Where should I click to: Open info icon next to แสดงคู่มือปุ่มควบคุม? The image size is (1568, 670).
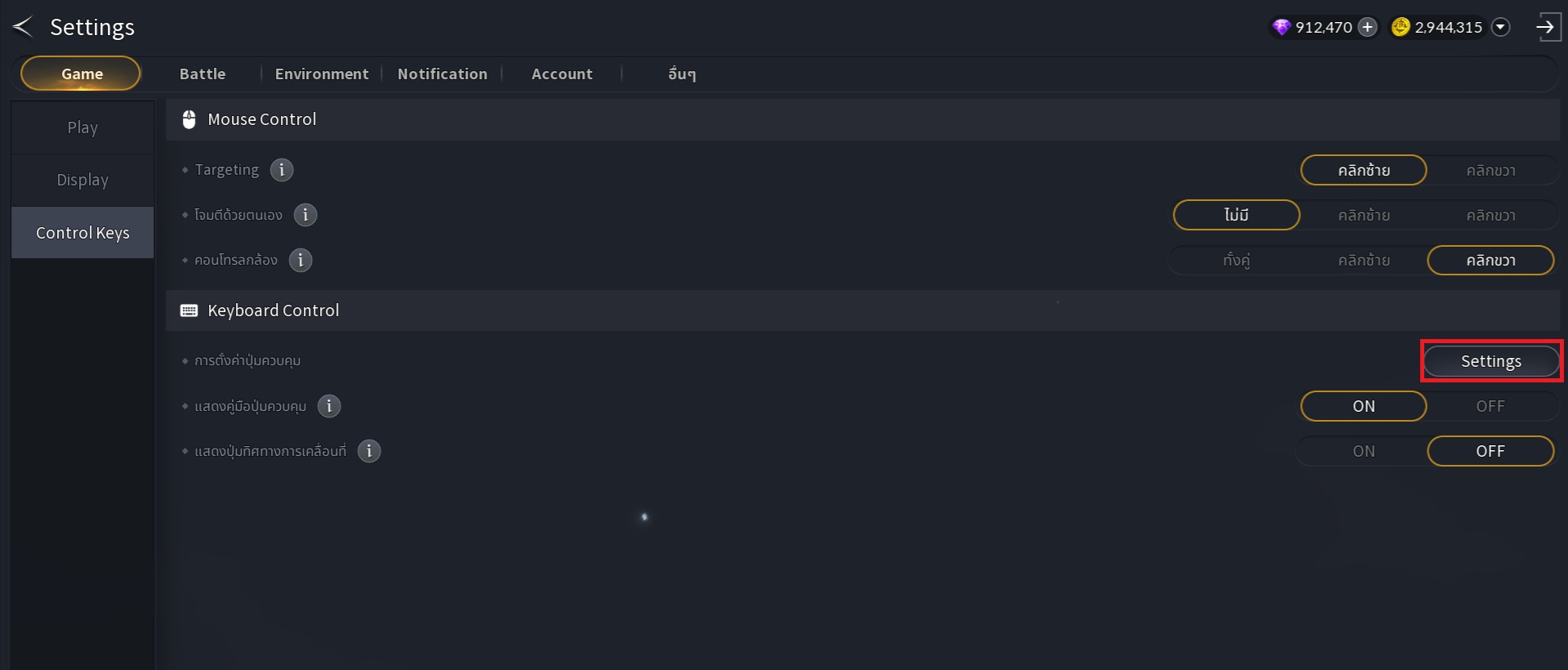point(329,406)
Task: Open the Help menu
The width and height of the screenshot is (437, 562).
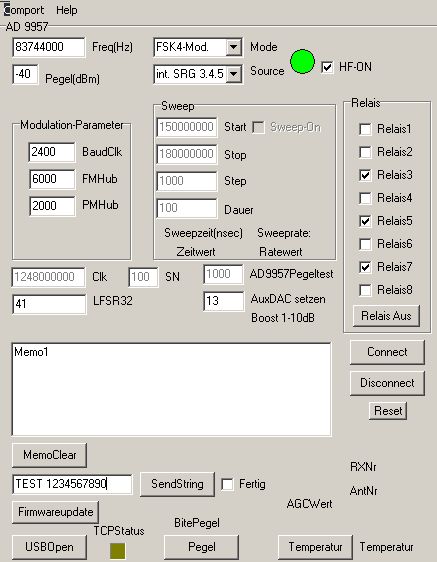Action: tap(67, 10)
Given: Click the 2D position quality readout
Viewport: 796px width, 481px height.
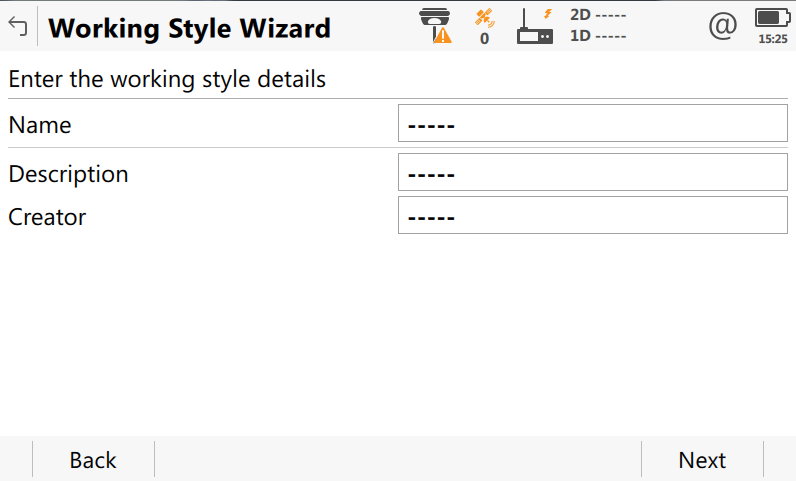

┄┄┄┄┄┄┄┄┄┄

EXERCISE BRIEF.
Would you copy the lines from the one holding "Given: Click the 2D position quality readout" down to the last line of the material, both included, exactly and with nothing added, skipping the pictures?

EXERCISE OUTPUT.
Given: Click the 2D position quality readout
Viewport: 796px width, 481px height.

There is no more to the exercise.